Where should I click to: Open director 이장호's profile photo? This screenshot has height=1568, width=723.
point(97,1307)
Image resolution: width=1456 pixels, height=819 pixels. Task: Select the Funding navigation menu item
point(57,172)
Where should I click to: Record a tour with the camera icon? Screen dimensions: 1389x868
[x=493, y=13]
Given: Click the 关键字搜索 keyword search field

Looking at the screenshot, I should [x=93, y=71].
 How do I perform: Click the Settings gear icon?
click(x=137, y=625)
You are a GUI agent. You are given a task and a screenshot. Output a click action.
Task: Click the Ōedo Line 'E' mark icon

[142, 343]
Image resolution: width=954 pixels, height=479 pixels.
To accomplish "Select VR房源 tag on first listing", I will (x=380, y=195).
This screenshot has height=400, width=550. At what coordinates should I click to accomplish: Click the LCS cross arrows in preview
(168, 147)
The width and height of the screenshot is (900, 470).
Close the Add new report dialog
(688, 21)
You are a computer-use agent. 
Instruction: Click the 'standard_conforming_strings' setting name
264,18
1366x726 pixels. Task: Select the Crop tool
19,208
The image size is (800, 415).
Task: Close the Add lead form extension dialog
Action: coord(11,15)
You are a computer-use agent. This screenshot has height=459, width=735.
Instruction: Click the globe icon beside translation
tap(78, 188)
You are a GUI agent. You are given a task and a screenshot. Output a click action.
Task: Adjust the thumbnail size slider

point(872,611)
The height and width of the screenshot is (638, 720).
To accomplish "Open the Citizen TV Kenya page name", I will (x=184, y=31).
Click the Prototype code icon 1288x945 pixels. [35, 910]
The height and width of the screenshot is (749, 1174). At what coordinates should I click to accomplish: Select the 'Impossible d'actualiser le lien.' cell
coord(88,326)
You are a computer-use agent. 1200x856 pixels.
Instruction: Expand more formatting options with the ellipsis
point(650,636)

*Assignment*: Nothing should appear in the answer except the lines from the one with "Instruction: Expand more" through the final line of the records, written exactly.

*Exercise solution*:
Instruction: Expand more formatting options with the ellipsis
point(650,636)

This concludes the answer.